Cyclisme: "je n'avais jamais vu un tel Tour de France", les confessions de Rigoberto Uran

Dans un entretien accordé au quotidien espagnol Marca, Rigoberto Uran (EF Education-EasyPost) revient sur son Tour de France, bouclé à la 26e place. Le Colombien revient sur les "jeunes fous" Pogacar et Vingegaard et confesse qu'il n'a jamais connu une Grande Boucle aussi éprouvante.

À 35 ans, Rigoberto Uran est bientôt au crépuscule de sa carrière de cycliste professionnel. Cet été sur les routes du Tour, le Colombien, dauphin de Chris Froome en 2017, ne s'est pas illustré, terminant à une anecdotique 26e place, à 1h48 de Jonas Vingegaard.

"Le Tour ? Je suis coureur pro depuis plus de 15 ans et je n'avais jamais rien vu de tel"

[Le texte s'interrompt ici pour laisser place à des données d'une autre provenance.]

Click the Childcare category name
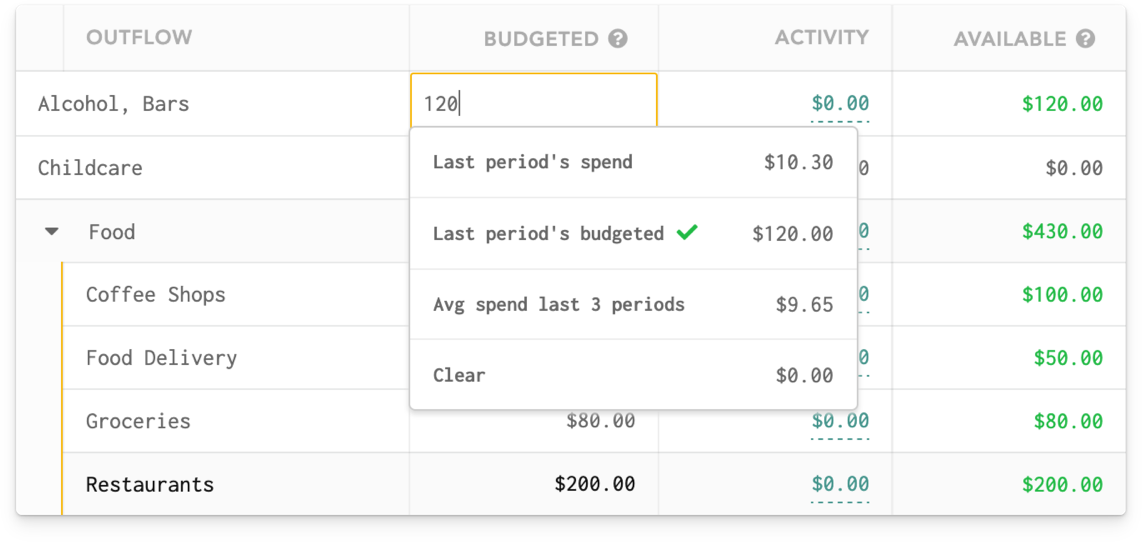Screen dimensions: 1142x542 90,168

Dans un entretien accordé au quotidien sportif espagnol Marca, il est revenu ce lundi sur les conditions très difficiles de cette Grande Boucle 2022. "Le Tour le plus rapide de l'histoire, c'était quelque chose de choquant. Je suis coureur pro depuis plus de 15 ans et je n'avais jamais rien vu de tel. C'est comme s'il y avait eu plusieurs Tours en un seul. C'était très dur, très exigeant. La chaleur a aussi joué un grand rôle, le Covid aussi. On a vu des équipes réduites à trois unités avec les blessures, le rythme était aussi très dur. Et comme je l'ai dit, il y a eu plusieurs courses en une : d'un côté avec Vingegaard et Pogacar qui étaient sur une autre planète, et puis le reste."

"Est-ce que Vingegaard et Pogacar peuvent tenir à ce niveau ? Je n'en ai aucune idée"

Questionné justement sur le duel que se sont livrés les deux hommes en tête du général, Uran ne tarit pas d'éloges sur eux : "Maintenant les jeunes gagnent des choses importantes, ils arrivent à 20 ans et remportent le Tour, ils sont fous ! À mon époque, les figures de ma génération allaient plus lentement et se faisaient remarquer vers 28 ans. Maintenant on constate qu'ils gagnent de plus en plus tôt, presque lorsqu'ils deviennent pros. Est-ce qu'ils peuvent tenir à ce niveau ? Je n'en ai aucune idée."

Le Colombien s'apprête à disputer le Tour d'Espagne (19 août au 11 septembre) et espère bien être à la bagarre pour, au moins, remporter une victoire d'étape. "L'objectif est de me battre pour les deux (avec le classement général), je pense que c'est possible. J'aimerais relever ce défi, avoir des victoires sur les trois grands Tours", confesse-t-il.